Citizens have been questioning the process, Craig's county paychecks and the reservoir project for years.

Records show that Craig makes millions of dollars -- tax dollars from counties across the state. While he did obtain permits on some, several area counties spent a million dollars before ultimately releasing him from their project. Many to this day are still awaiting a permit. Yet some Newton County commissioners believe waiting is still the key, and a permit and reservoir will come.

"I personally think it's good for the county, I think anything worth having you have to work for it," said Newton County Commissioner J.C. Henderson.

Craig wouldn't talk to 11Alive about his earnings, and he declined to speak to the Investigators about the reservoir project.

At a board retreat in Covington, with an hour still left in the meeting, Craig noticed the Investigators and attempted to leave. The Investigators watched as board member Levie Maddox took Craig's keys and moved Craig's blue Tahoe behind the building for a backdoor exit.

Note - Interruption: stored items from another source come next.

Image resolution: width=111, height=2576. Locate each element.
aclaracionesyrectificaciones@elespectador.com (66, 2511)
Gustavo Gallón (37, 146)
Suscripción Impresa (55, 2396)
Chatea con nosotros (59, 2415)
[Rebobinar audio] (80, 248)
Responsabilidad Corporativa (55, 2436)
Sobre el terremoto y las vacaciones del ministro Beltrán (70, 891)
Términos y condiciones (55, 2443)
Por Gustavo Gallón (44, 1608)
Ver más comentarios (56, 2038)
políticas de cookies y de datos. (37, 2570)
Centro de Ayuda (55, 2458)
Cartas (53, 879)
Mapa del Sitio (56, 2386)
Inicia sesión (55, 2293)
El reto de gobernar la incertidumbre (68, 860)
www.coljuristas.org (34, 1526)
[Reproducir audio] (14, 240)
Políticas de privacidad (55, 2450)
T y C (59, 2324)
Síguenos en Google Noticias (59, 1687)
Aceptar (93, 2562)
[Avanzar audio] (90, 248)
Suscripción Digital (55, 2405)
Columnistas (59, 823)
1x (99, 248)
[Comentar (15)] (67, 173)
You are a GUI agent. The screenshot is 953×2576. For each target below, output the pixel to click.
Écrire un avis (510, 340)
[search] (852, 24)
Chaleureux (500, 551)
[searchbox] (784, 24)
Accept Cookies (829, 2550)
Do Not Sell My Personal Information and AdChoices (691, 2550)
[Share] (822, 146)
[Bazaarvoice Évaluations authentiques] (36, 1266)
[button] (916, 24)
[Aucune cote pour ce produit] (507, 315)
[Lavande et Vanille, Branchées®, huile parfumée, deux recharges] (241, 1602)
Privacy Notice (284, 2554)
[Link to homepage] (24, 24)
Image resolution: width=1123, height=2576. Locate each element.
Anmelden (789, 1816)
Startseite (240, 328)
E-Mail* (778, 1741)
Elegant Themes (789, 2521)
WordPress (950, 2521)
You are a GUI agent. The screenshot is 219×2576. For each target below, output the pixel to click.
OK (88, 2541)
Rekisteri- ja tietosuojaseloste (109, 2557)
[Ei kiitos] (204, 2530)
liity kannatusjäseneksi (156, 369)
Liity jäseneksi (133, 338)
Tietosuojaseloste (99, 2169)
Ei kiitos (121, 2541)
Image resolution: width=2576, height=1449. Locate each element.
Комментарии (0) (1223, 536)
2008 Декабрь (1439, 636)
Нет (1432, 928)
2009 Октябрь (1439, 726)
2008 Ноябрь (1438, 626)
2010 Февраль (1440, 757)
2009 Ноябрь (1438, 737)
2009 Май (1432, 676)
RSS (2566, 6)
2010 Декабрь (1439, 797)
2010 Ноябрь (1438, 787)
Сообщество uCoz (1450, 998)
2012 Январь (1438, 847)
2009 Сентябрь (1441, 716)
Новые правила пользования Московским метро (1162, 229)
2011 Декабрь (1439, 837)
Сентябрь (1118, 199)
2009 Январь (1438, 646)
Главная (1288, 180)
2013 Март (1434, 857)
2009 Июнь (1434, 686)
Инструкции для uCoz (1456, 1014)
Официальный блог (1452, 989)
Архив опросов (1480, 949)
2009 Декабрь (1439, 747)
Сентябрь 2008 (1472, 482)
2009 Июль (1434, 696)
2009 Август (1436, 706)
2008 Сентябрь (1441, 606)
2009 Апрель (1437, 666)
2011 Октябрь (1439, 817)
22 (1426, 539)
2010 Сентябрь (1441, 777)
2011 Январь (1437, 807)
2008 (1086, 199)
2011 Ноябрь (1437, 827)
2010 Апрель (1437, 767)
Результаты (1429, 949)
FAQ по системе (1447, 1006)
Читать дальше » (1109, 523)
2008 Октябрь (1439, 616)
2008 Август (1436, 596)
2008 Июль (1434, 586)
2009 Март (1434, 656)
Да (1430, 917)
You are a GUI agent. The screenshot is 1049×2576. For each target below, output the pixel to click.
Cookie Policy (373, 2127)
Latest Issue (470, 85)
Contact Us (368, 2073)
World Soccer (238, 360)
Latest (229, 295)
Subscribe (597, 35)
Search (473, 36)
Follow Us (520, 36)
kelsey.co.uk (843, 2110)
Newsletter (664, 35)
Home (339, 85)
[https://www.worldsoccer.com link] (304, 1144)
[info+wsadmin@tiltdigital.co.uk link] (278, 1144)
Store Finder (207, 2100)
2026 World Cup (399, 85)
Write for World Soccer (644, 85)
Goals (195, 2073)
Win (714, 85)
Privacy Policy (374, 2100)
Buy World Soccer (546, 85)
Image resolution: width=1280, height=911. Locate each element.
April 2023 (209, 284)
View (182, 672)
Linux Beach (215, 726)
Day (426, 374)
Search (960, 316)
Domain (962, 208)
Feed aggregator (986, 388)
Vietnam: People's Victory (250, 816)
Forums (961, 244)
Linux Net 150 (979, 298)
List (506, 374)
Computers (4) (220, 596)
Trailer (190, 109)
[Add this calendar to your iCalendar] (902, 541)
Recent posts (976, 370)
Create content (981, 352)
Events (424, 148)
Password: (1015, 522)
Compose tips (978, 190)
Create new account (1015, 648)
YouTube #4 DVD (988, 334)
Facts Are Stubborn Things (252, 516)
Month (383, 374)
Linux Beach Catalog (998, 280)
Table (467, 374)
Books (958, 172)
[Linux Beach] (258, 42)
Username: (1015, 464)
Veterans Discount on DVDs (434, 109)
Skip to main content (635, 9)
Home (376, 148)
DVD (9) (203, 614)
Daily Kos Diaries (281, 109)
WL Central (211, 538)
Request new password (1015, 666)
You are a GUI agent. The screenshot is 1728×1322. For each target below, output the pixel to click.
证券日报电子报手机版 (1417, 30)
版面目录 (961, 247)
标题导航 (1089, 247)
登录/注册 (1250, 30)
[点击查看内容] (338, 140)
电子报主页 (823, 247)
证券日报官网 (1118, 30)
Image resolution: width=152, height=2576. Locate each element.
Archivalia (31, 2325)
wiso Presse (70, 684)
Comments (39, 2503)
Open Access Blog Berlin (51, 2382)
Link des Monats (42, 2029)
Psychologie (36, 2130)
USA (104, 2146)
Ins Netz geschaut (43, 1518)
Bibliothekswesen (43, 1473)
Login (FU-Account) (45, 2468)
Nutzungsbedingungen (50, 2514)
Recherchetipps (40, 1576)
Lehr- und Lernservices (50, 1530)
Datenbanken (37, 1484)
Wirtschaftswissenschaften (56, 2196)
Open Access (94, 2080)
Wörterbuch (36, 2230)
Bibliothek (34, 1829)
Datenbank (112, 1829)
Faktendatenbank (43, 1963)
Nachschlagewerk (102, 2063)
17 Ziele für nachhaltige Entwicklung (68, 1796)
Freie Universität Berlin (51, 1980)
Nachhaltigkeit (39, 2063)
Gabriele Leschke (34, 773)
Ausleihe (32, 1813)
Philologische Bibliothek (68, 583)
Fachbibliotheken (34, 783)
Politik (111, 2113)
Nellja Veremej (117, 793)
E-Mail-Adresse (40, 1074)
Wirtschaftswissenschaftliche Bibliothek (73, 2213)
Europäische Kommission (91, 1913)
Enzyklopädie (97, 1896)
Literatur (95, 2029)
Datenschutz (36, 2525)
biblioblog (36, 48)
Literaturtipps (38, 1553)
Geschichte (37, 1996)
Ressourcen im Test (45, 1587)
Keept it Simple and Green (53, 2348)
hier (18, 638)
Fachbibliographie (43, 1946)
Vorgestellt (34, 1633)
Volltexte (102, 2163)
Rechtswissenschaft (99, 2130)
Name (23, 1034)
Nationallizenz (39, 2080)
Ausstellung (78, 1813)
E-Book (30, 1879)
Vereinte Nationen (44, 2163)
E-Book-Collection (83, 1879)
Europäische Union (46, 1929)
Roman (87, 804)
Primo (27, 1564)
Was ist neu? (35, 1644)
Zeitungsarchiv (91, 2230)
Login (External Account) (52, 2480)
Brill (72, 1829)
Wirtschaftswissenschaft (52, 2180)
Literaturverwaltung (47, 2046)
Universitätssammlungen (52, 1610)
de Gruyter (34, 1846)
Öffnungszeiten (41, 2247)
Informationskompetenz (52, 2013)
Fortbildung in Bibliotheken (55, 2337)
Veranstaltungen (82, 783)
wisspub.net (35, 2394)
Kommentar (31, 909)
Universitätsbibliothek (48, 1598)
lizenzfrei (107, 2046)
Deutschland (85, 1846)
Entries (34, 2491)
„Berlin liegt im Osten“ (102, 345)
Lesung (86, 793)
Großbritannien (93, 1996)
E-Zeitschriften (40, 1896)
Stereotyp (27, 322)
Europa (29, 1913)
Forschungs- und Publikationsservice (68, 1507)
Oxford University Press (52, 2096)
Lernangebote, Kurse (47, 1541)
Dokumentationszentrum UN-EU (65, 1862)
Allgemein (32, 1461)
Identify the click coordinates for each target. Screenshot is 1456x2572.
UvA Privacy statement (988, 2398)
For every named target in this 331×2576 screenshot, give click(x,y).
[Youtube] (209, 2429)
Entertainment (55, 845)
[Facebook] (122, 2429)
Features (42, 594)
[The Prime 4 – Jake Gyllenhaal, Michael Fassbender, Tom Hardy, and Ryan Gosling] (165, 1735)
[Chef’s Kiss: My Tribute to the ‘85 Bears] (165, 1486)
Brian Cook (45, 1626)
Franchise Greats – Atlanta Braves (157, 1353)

Craig left his car and got picked up. Maddox never did answer why he was moving a car owned by Craig. But it's clear, neither wanted to comment on it - or the halted reservoir project.

Fifteen years later, it's hardly water under the bridge for Rita McBride and many of her neighbors.

"Whatever they're dreams were, they all had dreams for that property," McBride said. "He took my dream, he took our dream, he took my children's dream."

In October, the board voted to stop all spending on the reservoir project. Now, thanks partly to reservoir expenses and Craig's billable hours on it, the county is $35 million in debt.

Meanwhile, Craig billed the county for more than $92,000 in the month of September alone.